# Task goal:
For the listing that follows, give again exactly the lines from the one with "Resources (110, 988)" to the one with "All Meetings (118, 692)", including both.

[[ Source records open ]]

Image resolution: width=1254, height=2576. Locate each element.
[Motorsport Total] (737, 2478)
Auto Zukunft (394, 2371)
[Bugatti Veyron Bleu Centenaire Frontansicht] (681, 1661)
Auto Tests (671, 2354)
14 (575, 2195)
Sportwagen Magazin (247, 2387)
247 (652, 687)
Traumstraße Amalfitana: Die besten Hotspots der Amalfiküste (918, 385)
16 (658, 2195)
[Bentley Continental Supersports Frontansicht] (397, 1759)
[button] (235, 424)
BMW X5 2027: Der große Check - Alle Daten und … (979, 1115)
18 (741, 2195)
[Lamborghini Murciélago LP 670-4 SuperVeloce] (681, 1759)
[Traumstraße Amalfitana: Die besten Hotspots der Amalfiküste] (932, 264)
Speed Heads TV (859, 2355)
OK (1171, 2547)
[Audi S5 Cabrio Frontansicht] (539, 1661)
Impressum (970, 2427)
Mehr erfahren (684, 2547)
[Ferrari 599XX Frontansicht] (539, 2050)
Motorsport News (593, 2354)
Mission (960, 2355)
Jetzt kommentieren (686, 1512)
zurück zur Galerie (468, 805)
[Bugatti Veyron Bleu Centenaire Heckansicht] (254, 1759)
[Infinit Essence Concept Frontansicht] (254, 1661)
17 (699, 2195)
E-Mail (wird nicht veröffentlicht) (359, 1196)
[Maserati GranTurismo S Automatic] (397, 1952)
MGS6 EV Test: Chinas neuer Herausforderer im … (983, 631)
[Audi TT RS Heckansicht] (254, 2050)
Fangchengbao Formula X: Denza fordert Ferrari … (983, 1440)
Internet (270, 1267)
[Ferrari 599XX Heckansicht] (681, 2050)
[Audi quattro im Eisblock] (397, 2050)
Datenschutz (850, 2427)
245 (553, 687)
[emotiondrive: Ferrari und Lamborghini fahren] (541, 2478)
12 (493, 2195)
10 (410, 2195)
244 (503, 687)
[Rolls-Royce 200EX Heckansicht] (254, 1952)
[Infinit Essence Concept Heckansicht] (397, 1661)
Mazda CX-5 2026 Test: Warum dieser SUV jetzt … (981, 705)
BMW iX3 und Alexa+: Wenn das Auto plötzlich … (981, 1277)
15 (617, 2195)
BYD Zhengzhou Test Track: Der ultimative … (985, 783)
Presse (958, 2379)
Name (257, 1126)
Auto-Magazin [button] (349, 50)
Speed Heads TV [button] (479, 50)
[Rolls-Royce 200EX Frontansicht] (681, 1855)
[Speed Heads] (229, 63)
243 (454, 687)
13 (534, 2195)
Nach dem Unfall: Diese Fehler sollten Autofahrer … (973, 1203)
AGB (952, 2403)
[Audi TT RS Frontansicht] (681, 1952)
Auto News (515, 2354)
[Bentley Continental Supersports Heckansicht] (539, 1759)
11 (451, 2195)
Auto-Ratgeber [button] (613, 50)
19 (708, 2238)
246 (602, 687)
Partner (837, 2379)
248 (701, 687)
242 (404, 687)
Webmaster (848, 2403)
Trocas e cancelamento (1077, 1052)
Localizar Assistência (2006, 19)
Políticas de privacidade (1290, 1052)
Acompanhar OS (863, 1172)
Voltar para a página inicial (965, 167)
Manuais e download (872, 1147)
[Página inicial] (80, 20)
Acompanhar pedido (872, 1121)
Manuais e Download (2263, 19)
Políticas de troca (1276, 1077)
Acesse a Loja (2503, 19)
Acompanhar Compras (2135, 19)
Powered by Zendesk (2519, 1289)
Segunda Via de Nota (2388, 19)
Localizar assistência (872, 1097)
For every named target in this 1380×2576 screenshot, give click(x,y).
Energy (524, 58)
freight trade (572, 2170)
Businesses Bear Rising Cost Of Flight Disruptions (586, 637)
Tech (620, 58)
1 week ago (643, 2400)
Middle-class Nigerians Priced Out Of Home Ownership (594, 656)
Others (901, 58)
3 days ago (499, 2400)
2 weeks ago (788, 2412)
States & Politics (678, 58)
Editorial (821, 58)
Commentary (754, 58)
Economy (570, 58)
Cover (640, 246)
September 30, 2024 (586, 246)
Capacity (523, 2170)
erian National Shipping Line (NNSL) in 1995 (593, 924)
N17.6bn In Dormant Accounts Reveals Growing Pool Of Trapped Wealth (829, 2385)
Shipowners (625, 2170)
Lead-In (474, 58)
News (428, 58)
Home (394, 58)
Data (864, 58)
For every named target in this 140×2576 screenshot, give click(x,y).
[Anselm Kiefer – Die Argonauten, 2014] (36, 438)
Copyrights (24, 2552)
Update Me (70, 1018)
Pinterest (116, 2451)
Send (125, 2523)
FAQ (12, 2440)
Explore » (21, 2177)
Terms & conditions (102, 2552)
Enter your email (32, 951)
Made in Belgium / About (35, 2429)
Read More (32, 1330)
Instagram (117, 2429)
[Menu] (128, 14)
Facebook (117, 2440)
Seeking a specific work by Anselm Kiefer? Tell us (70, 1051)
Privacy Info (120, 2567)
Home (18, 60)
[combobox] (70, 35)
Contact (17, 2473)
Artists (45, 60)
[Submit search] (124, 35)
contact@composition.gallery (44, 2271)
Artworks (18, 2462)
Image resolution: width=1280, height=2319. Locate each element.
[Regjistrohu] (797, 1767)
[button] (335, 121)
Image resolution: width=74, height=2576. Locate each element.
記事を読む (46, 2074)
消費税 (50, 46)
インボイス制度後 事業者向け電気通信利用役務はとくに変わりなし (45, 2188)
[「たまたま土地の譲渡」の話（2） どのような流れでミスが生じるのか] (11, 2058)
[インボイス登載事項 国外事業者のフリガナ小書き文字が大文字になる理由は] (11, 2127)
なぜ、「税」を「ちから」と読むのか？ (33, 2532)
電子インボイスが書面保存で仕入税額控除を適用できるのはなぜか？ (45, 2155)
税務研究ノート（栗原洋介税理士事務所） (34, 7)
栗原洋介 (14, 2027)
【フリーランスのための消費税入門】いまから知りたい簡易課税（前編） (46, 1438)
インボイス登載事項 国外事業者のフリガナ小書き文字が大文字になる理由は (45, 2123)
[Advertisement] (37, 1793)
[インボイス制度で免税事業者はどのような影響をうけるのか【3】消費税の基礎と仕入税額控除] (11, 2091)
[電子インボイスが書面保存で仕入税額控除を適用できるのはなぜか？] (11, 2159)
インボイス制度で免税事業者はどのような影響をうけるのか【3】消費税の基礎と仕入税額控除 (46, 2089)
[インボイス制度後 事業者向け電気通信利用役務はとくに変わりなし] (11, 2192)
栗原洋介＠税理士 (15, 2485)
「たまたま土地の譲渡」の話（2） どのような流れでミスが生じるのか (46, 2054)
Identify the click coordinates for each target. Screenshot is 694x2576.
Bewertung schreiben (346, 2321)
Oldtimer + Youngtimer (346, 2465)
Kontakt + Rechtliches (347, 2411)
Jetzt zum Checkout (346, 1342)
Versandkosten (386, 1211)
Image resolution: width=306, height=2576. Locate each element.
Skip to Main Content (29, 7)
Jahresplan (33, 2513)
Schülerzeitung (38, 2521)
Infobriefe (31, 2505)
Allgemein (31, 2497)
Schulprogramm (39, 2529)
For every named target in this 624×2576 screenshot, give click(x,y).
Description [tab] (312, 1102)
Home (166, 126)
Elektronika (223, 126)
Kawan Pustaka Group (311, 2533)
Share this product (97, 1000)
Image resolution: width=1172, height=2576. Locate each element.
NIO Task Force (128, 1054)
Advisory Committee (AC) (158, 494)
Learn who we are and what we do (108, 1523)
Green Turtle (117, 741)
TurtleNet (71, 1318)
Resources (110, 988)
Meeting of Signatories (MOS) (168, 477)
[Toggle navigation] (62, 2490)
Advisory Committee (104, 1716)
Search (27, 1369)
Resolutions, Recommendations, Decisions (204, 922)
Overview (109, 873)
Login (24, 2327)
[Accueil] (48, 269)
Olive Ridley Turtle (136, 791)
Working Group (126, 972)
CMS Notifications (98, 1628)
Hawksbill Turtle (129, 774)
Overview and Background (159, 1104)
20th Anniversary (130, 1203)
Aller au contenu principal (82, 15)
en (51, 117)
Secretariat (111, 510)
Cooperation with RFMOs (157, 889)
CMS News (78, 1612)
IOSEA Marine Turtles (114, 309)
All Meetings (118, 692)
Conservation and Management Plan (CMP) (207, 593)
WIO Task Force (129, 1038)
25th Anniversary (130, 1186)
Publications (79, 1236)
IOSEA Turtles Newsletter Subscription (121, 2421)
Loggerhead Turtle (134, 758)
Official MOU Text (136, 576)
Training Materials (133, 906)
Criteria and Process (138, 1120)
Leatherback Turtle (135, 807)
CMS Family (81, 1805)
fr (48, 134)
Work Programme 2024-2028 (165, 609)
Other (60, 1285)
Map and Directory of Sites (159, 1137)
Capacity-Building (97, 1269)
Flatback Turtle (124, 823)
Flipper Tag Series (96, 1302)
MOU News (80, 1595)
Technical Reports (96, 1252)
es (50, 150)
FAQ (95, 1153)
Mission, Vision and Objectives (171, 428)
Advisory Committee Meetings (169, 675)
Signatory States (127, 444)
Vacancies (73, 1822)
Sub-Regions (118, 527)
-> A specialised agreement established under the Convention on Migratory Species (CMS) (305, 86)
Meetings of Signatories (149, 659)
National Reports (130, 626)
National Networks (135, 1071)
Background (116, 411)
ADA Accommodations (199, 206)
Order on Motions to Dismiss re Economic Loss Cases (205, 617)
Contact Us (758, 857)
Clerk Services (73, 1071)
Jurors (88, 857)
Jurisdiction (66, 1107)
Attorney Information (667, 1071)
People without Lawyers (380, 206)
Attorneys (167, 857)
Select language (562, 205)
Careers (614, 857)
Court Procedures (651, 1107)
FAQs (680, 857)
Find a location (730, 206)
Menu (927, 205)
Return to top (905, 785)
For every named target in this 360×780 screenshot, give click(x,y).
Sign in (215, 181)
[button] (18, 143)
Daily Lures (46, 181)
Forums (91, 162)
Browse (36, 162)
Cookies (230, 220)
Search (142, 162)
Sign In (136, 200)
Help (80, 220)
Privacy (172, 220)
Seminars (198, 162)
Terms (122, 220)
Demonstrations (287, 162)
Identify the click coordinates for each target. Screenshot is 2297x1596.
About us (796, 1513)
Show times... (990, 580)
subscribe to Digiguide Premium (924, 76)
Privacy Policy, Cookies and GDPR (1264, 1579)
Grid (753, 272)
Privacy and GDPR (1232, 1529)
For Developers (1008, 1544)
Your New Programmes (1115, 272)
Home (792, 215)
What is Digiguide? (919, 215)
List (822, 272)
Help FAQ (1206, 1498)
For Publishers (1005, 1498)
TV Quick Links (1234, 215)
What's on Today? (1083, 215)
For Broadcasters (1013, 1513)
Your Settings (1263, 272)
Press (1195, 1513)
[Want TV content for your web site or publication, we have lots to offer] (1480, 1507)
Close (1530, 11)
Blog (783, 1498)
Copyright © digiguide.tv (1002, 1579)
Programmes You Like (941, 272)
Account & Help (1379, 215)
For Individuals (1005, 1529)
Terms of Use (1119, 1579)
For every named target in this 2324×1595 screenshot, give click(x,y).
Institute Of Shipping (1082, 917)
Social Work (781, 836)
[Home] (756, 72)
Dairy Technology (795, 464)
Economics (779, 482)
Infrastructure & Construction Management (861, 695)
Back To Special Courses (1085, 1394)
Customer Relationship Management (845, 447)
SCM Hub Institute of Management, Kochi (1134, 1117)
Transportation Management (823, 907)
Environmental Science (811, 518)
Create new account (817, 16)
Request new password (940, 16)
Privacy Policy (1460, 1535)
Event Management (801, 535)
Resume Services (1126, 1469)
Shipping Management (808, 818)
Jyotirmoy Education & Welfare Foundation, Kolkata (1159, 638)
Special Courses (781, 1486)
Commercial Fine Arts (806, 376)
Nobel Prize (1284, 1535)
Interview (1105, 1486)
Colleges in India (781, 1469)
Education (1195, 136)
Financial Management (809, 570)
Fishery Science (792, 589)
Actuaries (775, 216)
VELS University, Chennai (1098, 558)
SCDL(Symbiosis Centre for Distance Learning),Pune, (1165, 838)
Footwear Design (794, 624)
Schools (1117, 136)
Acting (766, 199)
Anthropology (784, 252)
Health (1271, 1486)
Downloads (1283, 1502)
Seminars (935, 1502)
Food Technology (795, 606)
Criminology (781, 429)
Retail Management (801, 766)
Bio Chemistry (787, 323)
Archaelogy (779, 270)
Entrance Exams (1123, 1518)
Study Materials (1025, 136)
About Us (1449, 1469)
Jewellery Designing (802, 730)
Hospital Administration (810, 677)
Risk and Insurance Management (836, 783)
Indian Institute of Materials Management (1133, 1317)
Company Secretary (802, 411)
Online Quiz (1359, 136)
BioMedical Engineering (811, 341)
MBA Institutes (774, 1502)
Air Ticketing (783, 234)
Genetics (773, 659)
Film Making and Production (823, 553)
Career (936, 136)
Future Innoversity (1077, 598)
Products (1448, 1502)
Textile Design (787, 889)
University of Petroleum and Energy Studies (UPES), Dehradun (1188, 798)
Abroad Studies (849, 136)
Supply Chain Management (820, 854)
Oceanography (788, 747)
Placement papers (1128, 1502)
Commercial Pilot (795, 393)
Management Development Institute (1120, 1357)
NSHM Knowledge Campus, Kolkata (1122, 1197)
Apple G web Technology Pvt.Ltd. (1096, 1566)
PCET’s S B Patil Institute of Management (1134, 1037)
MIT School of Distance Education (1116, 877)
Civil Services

[[ Source records closed ]]

# Solution for this task:
Resources (110, 988)
Meeting of Signatories (MOS) (168, 477)
[Toggle navigation] (62, 2490)
Advisory Committee (104, 1716)
Search (27, 1369)
Resolutions, Recommendations, Decisions (204, 922)
Overview (109, 873)
Login (24, 2327)
[Accueil] (48, 269)
Olive Ridley Turtle (136, 791)
Working Group (126, 972)
CMS Notifications (98, 1628)
Hawksbill Turtle (129, 774)
Overview and Background (159, 1104)
20th Anniversary (130, 1203)
Aller au contenu principal (82, 15)
en (51, 117)
Secretariat (111, 510)
Cooperation with RFMOs (157, 889)
CMS News (78, 1612)
IOSEA Marine Turtles (114, 309)
All Meetings (118, 692)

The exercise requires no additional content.